3D scanning technology is emerging as a crucial aspect of engineering design and simulation, but how can a simple sensor develop an accurate 3D model?
3D scanners can be used to generate models of rooms, parts, components, and even people. For many engineering companies, 3D scanners have become as essential to their business. Any device with an image or light sensor and some positioning technologies can be used as a 3D scanner. These devices, often phones or tablets, essentially measure the objects in the world around it using lasers or images to generate highly-dense point clouds or polygon meshes that can be transformed into a CAD compatible file. Theoretically, it sounds simple – just point your camera or sensor around the room and the 3D file is generated – however, there is a reason that this technology is only starting to grow within the engineering and technology industry, so let’s get into the technical aspects of what makes it possible.
Processing power is key to what makes modern 3D scanners possible. For most of the modern technology age, we have had the ability, or rather, the knowledge to create 3D scanners. The problem has always been that the amount of processing power needed to generate highly accurate and dense point clouds of the physical world exceeded what was feasible. In recent times, we are seeing a greater emergence of this technology because you now hold all of the processing technology right in your pocket. There are currently many mobile apps that can transform your device into a 3D scanner; a quick Google search will yield you plenty of resources. For more complex engineering applications, dedicated machines are typically required that use lasers and precise global positioning. Within these intricacies, there are different types of 3D scanners for different applications: Short Range, Mid Range, and Long Range.
Short range laser scanners typically encompass a depth of field less than 1 meter. Normally these use laser triangulation systems which involve a source and a sensor. In other words, the source is placed at a known location and the sensor in another known location. The source then shoots a laser at the observed object and the sensor receives the light at a known point. Using some simple geometry, a point in a 3D lattice can be generated. Repeat this process and a complex point cloud can be generated. Another short-range laser system that uses triangulation is known as a structured light scanner. Instead of shooting one laser after another at the object and observing the reflection location, these scanners use a series of linear light patterns to develop a map of the object. By observing how the linear light paths deflect around the object, the software can triangulate a point cloud scan.

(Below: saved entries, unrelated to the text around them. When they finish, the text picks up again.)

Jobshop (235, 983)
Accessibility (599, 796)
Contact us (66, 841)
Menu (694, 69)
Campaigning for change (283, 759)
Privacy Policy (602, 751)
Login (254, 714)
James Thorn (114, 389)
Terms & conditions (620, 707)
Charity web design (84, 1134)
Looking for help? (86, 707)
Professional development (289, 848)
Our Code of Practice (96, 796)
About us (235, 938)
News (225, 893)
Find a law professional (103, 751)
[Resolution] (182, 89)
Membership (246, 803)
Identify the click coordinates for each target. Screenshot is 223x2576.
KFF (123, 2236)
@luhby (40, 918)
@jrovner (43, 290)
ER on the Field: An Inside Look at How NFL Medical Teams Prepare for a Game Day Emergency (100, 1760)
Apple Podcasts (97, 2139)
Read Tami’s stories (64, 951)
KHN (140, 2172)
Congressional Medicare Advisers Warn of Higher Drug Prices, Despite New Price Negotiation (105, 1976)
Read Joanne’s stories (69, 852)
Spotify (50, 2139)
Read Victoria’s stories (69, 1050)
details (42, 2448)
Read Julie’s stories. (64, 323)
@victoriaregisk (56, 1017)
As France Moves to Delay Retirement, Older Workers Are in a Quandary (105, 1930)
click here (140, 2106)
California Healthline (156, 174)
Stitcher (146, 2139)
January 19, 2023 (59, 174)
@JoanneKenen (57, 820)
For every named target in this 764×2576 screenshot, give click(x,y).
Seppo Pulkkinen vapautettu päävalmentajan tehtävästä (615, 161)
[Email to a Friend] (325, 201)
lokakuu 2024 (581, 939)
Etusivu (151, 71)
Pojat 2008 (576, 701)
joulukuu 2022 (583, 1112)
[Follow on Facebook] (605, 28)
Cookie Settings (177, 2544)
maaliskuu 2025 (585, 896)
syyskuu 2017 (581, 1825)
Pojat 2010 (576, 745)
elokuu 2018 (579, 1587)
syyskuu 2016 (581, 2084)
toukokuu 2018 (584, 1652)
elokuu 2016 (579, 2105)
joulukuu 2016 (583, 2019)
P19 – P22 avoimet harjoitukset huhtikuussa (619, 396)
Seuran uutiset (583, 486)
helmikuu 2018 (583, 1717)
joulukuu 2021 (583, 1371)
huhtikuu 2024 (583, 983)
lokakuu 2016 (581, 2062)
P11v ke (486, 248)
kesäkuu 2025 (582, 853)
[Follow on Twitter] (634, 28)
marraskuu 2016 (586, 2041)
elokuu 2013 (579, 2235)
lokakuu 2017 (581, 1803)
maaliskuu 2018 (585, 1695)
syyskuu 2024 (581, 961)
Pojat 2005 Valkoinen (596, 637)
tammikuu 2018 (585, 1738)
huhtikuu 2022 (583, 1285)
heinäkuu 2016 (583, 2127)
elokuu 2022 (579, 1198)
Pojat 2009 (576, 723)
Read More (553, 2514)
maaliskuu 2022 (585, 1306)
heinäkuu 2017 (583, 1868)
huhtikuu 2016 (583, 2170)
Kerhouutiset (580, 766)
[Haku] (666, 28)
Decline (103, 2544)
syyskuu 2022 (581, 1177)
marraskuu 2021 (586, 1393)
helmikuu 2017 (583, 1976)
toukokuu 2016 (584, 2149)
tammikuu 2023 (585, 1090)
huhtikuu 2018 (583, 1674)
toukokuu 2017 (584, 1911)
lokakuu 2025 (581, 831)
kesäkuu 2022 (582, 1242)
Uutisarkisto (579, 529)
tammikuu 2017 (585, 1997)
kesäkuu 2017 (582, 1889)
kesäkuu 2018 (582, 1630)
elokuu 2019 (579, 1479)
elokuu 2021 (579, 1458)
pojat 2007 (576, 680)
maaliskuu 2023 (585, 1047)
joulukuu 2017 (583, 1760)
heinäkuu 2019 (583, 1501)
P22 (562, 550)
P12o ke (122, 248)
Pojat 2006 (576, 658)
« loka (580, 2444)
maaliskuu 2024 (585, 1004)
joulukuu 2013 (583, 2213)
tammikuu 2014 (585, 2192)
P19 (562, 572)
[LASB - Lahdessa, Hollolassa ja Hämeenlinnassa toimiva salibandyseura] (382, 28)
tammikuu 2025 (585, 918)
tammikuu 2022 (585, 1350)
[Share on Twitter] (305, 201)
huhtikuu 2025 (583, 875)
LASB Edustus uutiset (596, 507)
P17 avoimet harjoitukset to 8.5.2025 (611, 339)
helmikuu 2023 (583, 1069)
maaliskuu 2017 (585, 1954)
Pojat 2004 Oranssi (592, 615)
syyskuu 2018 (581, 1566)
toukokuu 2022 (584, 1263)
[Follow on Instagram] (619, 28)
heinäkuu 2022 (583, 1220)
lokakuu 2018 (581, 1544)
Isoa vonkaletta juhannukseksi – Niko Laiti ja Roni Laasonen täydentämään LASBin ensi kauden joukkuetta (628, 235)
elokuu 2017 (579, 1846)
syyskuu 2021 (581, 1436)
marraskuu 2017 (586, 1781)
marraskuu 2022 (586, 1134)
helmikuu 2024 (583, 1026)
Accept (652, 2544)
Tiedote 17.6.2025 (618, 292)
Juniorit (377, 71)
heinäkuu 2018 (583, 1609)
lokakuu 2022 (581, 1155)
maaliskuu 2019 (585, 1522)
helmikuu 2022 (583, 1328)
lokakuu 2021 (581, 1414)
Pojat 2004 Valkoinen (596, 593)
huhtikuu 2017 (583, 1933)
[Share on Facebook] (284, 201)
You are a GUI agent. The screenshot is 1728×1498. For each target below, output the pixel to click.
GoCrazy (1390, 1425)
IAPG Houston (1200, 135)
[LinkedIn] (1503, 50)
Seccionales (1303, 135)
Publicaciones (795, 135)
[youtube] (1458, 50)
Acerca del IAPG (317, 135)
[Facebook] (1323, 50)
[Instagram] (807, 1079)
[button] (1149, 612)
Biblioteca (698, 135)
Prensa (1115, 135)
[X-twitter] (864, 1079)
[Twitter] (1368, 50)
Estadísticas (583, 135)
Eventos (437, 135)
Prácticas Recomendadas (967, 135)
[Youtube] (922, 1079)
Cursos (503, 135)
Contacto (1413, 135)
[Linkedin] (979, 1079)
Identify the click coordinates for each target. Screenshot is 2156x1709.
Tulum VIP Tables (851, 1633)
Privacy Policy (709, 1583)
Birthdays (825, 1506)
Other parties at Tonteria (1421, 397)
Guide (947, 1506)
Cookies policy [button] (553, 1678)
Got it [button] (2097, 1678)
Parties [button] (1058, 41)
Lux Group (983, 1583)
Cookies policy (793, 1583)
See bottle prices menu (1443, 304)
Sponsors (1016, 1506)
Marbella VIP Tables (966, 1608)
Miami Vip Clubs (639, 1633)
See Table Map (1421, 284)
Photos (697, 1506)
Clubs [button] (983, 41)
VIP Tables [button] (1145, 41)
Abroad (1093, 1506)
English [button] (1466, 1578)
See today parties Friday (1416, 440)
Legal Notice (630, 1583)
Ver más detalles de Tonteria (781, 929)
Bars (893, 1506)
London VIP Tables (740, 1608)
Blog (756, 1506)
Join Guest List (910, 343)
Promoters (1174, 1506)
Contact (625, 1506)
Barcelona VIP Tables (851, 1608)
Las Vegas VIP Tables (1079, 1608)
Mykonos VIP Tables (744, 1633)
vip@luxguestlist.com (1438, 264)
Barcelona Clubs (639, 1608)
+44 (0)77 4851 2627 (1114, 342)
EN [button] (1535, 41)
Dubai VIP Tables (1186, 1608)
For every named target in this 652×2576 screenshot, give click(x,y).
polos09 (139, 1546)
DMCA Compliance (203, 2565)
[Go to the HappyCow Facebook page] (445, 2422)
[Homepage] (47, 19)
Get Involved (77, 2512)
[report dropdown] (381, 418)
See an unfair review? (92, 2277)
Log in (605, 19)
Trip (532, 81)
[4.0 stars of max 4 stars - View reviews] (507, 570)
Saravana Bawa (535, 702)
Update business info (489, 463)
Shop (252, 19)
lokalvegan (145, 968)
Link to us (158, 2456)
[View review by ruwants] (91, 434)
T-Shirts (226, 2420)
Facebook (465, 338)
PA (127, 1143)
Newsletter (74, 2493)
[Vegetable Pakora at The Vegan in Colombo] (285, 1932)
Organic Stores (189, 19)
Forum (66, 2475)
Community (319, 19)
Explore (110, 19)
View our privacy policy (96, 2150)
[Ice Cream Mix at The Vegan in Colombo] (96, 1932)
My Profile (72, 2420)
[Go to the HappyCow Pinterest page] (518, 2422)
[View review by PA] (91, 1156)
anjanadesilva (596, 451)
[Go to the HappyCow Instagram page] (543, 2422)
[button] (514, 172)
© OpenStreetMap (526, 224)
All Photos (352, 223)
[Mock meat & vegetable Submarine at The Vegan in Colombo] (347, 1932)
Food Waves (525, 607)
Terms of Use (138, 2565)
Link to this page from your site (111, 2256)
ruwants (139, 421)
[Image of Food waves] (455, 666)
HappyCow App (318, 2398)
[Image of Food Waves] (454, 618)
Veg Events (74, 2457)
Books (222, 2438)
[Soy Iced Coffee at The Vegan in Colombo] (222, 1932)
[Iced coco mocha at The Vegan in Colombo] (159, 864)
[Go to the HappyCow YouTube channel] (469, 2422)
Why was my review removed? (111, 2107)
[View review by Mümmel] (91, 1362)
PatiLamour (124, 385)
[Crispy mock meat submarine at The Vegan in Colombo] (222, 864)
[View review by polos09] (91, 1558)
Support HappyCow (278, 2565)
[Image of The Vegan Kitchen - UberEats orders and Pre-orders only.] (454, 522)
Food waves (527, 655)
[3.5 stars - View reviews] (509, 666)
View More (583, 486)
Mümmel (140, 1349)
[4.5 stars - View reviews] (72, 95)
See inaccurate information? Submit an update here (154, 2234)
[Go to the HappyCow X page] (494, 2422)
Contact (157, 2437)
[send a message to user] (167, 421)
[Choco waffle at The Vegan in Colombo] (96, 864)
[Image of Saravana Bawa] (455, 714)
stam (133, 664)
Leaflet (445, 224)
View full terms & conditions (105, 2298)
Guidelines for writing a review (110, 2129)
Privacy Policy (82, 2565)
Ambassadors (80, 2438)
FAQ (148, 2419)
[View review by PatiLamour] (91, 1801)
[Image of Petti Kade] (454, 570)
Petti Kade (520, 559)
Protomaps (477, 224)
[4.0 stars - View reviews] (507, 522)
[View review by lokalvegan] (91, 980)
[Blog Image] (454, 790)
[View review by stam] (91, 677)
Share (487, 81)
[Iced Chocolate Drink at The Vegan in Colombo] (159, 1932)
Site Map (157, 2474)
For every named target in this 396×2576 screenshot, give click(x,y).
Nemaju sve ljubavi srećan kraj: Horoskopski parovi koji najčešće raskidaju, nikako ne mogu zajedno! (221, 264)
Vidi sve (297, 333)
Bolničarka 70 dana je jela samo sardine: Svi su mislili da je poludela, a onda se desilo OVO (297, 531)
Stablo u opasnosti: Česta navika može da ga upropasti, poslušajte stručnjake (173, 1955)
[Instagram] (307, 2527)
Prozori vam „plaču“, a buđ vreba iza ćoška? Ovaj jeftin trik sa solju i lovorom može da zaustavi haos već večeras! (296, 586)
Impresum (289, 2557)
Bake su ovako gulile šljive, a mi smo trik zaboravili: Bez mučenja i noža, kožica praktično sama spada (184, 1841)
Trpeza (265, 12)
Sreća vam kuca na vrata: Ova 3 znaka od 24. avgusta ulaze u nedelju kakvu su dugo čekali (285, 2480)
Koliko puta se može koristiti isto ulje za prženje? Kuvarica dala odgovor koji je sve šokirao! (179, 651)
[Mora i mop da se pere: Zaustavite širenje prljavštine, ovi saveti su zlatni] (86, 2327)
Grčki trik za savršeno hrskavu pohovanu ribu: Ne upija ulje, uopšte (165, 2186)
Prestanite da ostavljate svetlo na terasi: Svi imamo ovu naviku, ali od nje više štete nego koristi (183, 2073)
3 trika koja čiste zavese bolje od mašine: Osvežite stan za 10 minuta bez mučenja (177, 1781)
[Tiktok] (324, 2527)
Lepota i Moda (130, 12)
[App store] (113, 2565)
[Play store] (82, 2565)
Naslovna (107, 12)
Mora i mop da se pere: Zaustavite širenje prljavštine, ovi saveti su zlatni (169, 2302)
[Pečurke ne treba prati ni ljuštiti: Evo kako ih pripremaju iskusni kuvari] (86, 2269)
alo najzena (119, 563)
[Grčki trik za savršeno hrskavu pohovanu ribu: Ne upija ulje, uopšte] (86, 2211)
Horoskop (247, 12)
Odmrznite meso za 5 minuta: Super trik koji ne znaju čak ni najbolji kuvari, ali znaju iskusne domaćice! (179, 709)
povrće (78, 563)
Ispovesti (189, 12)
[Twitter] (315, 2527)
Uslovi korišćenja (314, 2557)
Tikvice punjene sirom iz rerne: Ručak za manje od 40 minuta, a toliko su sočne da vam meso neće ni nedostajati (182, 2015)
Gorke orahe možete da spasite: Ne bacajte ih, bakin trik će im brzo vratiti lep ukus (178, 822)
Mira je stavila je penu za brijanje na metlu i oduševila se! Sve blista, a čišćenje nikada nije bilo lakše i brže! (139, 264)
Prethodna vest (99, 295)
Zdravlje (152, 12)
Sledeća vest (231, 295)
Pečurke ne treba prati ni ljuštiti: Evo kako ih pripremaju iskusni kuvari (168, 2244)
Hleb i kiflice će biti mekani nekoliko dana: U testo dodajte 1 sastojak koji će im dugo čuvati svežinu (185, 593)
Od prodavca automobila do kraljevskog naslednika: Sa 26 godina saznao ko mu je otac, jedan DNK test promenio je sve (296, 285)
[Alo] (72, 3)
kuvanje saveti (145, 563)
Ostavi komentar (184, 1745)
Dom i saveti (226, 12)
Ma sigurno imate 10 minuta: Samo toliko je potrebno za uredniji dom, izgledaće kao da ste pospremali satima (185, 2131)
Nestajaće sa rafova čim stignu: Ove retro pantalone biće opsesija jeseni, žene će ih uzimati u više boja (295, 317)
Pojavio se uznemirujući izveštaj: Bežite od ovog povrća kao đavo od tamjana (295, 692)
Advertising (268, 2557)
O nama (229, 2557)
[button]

Mid and long range scanning systems need slightly different laser imaging technology to function. They normally utilize a laser-pulse based system known as time of flight scanners. These systems use intensely accurate measurement systems to record the time of flight for a laser to hit an object and return, down to the picosecond. Through the use of 360˚ rotating mirrors, these systems can quickly and easily develop highly accurate models of the object. Another slight variant to these time of flight systems uses phase-shift technology. Without getting into too much of the nitty-gritty physics, these systems modulate the power and amplitude of the laser wave and monitor phase change to develop more accurate 3D scans.
Laser scanners will likely always be more accurate than image sensor scanners that are currently available on mobile platforms. However, for many applications like building surveying and architectural modeling, these image sensors can accomplish the scanning job to the necessary degrees of precision. Integrated with simulation software, 3D scanning can develop simulational models of the actual component, rather than the CAD design. As these scanning technologies continue to grow, we will likely see their deeper integration into engineering operations, possibly helping to play into IoT technologies and real-time dimensional feedback.